■ Exercise directions:
Please pick out each line in the entries below that contains the string "Given" and copy those lines out in full.

■ Data:
<<<<

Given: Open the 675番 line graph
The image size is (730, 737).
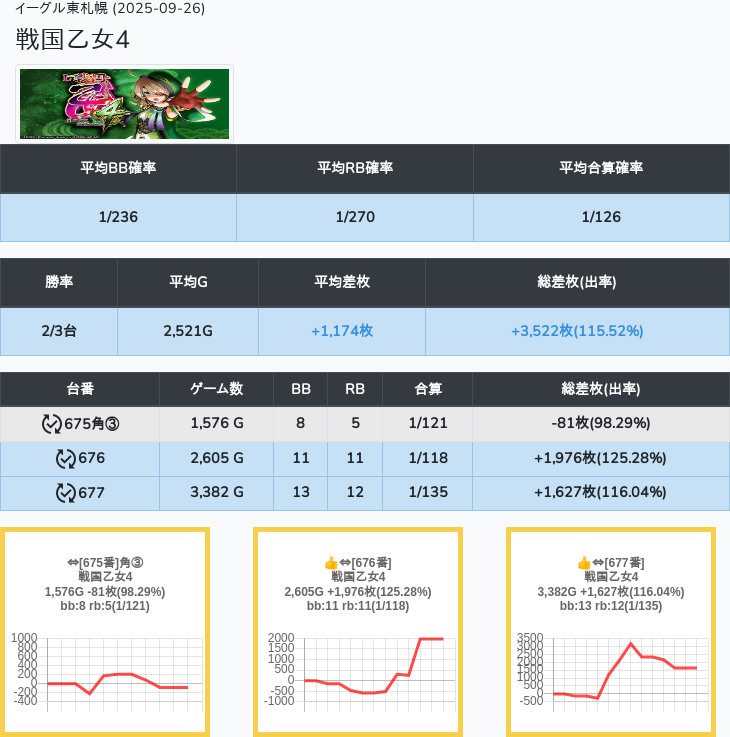Looking at the screenshot, I should pos(105,669).
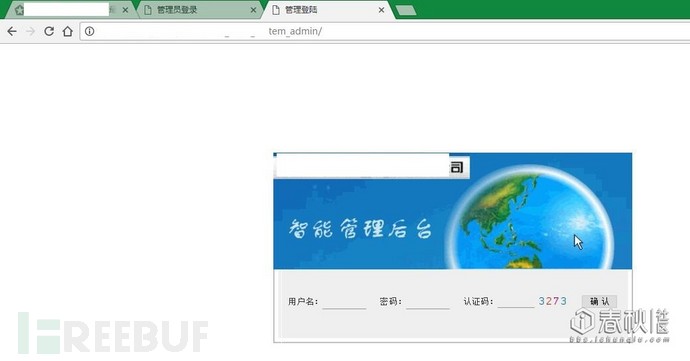Close the 管理登陆 tab

point(382,10)
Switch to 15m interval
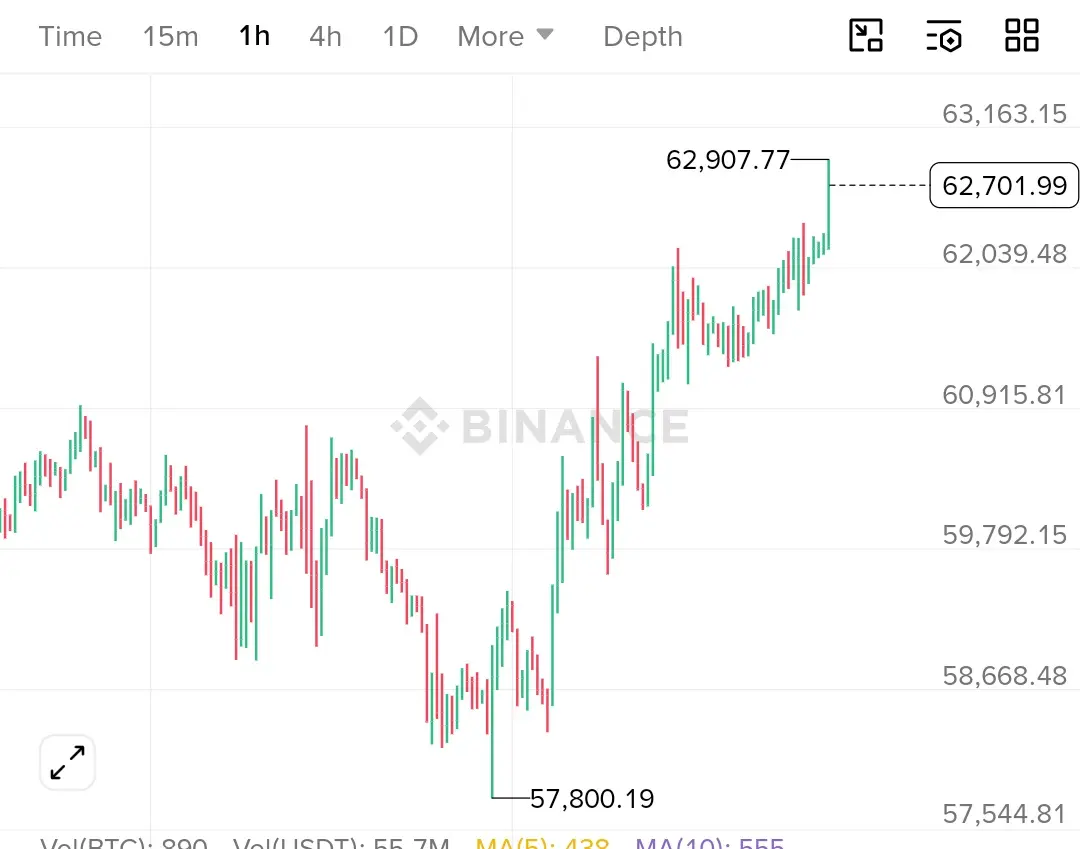The height and width of the screenshot is (849, 1080). click(x=170, y=36)
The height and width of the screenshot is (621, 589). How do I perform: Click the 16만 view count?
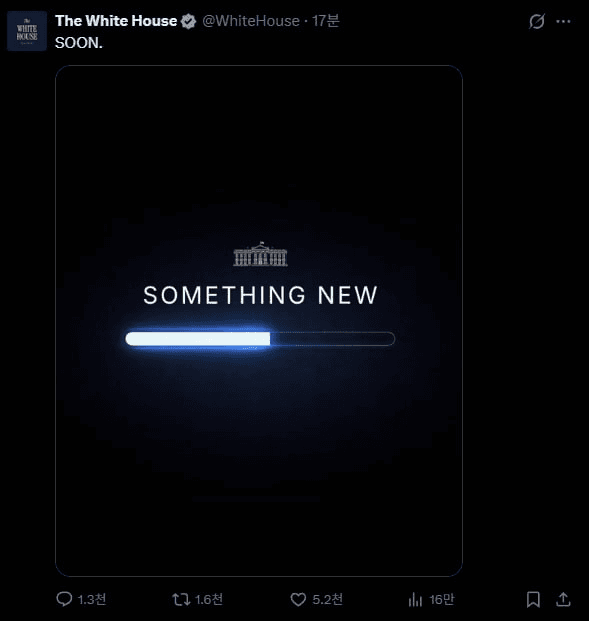[442, 600]
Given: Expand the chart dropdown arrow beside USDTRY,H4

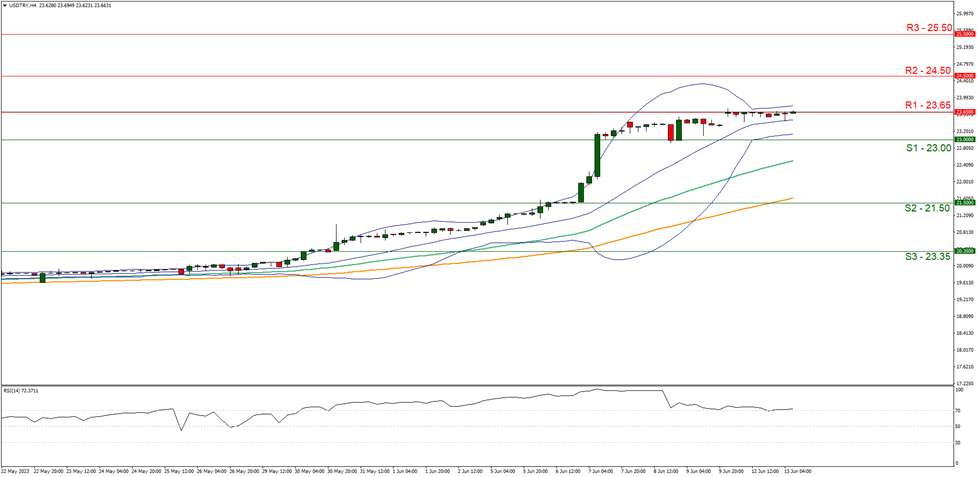Looking at the screenshot, I should coord(5,6).
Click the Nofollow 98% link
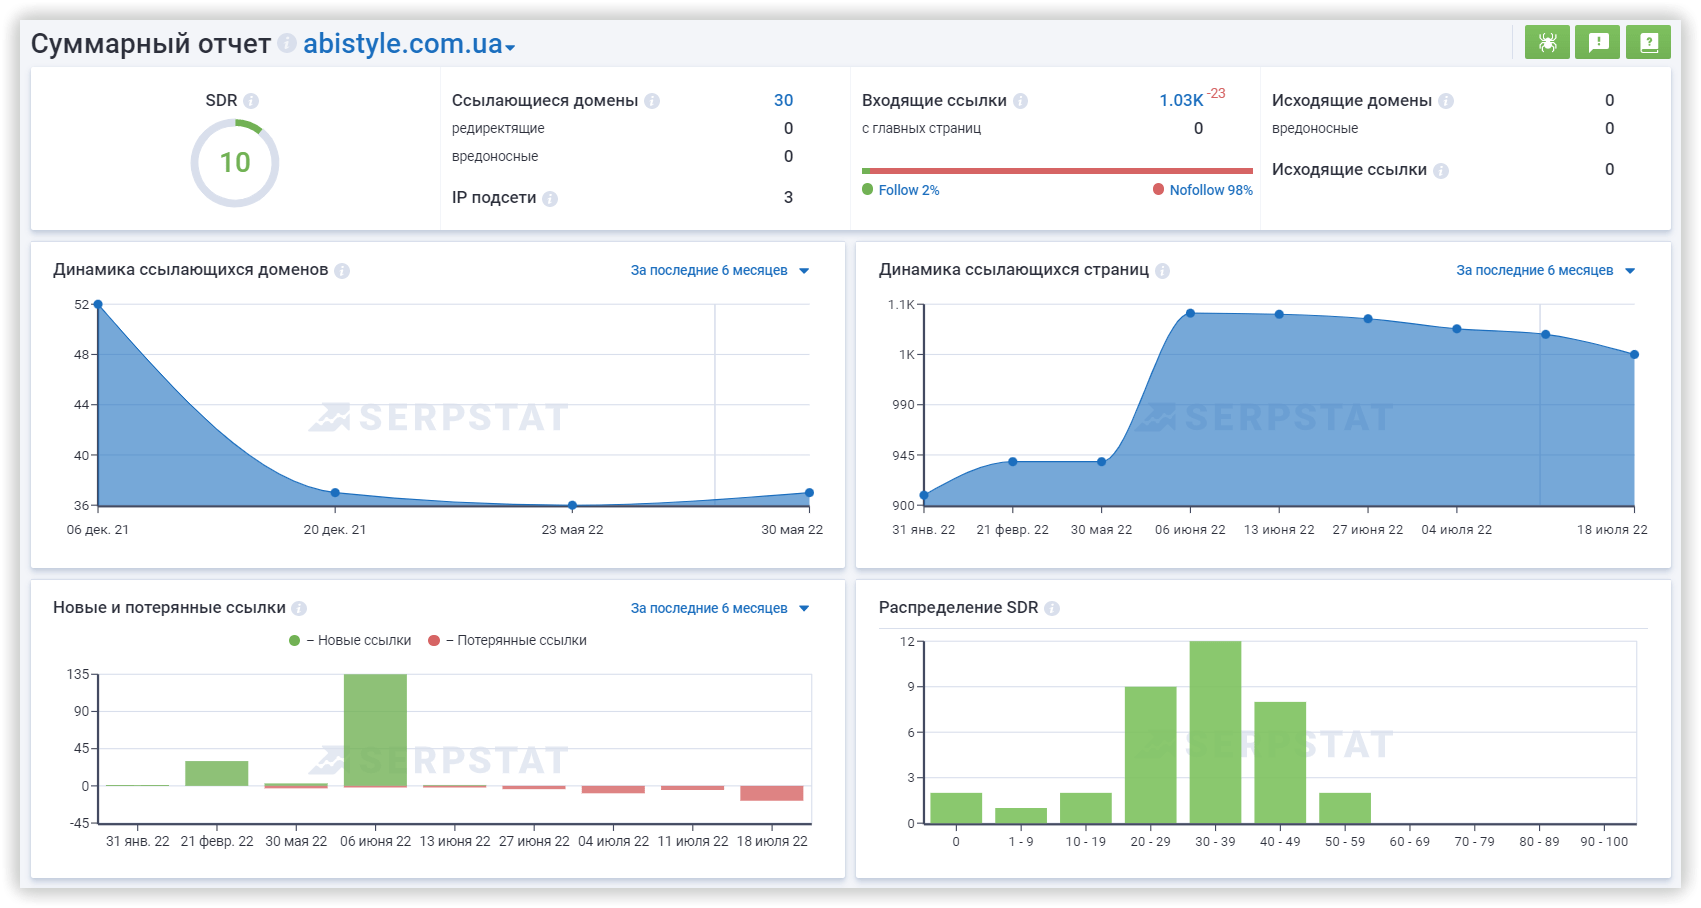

>>>>

■ Answer below:
Given: Open the 675番 line graph
Given: Expand the chart dropdown arrow beside USDTRY,H4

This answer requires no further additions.